_Exercise aim_: Below are some entries; set them all down exactly.

_Material for this exercise_:
-- -- --

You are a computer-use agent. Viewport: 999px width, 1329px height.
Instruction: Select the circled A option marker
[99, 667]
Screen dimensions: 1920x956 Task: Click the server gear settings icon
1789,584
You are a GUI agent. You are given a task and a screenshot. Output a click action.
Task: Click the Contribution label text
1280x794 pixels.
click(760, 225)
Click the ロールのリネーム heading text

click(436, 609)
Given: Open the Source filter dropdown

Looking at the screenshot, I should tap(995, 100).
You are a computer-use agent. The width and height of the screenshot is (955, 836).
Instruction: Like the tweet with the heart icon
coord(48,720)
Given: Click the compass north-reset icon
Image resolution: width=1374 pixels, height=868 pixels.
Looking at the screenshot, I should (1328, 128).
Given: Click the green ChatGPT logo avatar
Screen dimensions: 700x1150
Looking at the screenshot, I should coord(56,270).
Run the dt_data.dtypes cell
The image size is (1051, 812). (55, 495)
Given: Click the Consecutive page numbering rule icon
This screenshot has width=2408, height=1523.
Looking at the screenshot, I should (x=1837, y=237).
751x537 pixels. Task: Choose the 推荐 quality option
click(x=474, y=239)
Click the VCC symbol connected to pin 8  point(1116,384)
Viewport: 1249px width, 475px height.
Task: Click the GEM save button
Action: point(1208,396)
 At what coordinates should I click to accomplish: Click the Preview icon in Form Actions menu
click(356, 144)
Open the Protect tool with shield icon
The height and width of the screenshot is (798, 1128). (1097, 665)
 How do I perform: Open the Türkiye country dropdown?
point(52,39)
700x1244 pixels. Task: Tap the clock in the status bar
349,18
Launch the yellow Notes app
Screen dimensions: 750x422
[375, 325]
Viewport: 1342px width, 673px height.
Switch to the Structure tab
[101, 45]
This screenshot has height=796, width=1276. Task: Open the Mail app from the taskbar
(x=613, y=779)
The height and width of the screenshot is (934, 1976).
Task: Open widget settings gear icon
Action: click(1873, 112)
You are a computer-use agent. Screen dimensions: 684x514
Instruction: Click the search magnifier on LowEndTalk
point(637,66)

-- -- --

_Solution to the exercise_:
You are a computer-use agent. Viewport: 999px width, 1329px height.
Instruction: Select the circled A option marker
[99, 667]
Screen dimensions: 1920x956 Task: Click the server gear settings icon
1789,584
You are a GUI agent. You are given a task and a screenshot. Output a click action.
Task: Click the Contribution label text
1280x794 pixels.
click(760, 225)
Click the ロールのリネーム heading text

click(436, 609)
Given: Open the Source filter dropdown

Looking at the screenshot, I should tap(995, 100).
You are a computer-use agent. The width and height of the screenshot is (955, 836).
Instruction: Like the tweet with the heart icon
coord(48,720)
Given: Click the compass north-reset icon
Image resolution: width=1374 pixels, height=868 pixels.
Looking at the screenshot, I should (1328, 128).
Given: Click the green ChatGPT logo avatar
Screen dimensions: 700x1150
Looking at the screenshot, I should coord(56,270).
Run the dt_data.dtypes cell
The image size is (1051, 812). (55, 495)
Given: Click the Consecutive page numbering rule icon
This screenshot has width=2408, height=1523.
Looking at the screenshot, I should (x=1837, y=237).
751x537 pixels. Task: Choose the 推荐 quality option
click(x=474, y=239)
Click the VCC symbol connected to pin 8  point(1116,384)
Viewport: 1249px width, 475px height.
Task: Click the GEM save button
Action: point(1208,396)
 At what coordinates should I click to accomplish: Click the Preview icon in Form Actions menu
click(356, 144)
Open the Protect tool with shield icon
The height and width of the screenshot is (798, 1128). (1097, 665)
 How do I perform: Open the Türkiye country dropdown?
point(52,39)
700x1244 pixels. Task: Tap the clock in the status bar
349,18
Launch the yellow Notes app
Screen dimensions: 750x422
[375, 325]
Viewport: 1342px width, 673px height.
Switch to the Structure tab
[101, 45]
This screenshot has height=796, width=1276. Task: Open the Mail app from the taskbar
(x=613, y=779)
The height and width of the screenshot is (934, 1976).
Task: Open widget settings gear icon
Action: click(1873, 112)
You are a computer-use agent. Screen dimensions: 684x514
Instruction: Click the search magnifier on LowEndTalk
point(637,66)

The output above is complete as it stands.